Hiperspace is an Object technology that uses a key-addressable store to expand an application data-model beyond the limits of memory that can be directly referenced in main memory. Elements are not duplicated or changing to match database shapes.
Elements are serialized directly using “Protocol Buffers” to and from key/value structure for storage in memory stores including CXL expanded and pooled memory, shared cache , local SSD or key-value durable databases. Elements that are not currently being used are released from main memory, and transparently (and quickly) reloaded when referenced. Memory stores allows exabytes of data to be addressed.
Hiperspace uses compile-time code generation to map domain Elements to key/value stores, with lazy loading of references, and Entity Framework consistent context for complex queries
Modern high-performance systems avoid mutability for concurrency, but emulate the experience of mutability for applications. In memory “copy of right” to avoid partial changes, while databases write to new locations and update indexes once complete.
Hiperspace uses two techniques to provide the appearance of mutability, whilst retaining the lockless concurrency. Aspect
for single properties added later, and Segment
for multiple values added as needed.
Immutability avoids the need for complex database systems at runtime.

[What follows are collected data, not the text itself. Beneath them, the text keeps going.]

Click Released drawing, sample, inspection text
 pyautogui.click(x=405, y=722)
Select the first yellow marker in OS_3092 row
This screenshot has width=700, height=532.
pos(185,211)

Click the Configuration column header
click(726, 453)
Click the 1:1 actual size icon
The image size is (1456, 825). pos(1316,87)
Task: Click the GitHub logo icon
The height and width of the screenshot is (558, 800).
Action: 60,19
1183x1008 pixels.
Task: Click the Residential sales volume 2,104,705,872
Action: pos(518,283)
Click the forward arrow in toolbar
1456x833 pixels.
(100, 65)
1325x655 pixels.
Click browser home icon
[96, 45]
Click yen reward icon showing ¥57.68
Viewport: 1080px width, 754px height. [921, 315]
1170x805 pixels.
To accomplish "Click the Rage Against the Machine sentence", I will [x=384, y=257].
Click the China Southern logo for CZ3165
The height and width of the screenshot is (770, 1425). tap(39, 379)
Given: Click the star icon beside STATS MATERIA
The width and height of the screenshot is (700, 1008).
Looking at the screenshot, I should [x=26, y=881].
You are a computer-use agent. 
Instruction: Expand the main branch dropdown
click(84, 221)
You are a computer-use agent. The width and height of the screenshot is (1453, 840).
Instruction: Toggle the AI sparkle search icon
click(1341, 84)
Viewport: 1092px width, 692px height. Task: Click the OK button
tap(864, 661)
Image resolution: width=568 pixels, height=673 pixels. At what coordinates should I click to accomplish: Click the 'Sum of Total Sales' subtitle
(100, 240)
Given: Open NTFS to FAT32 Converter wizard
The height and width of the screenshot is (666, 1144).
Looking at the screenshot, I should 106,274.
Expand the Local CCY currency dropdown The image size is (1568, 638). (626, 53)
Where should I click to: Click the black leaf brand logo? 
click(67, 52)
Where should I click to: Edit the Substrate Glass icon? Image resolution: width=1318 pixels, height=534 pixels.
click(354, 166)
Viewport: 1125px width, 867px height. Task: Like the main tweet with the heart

Fundamental Review of the Trading Book is a challenging financial services regulation because it requires the historical retention of information for back testing of model changes. Back Testing provides banks and regulators with confidence that value at risk projections are consistent with observed risk once time movesd on. The standard approach is to w arehouse each daily datasets separately in a data lake and reuse as needed Hiperspace addresses the need using:
Hiperspace uses the fasted available serialization technology to convert in-memory objects to key/value for memory drivers. Summary or simulation models that are computationally intensive to build can be stored in local hiperspace and re-used as needed, irrespective of size (when large CXL or SSD is used).
Hiperspace uses Low latency LSM stores such as RocksDB for storage, using performant and efficient serialization.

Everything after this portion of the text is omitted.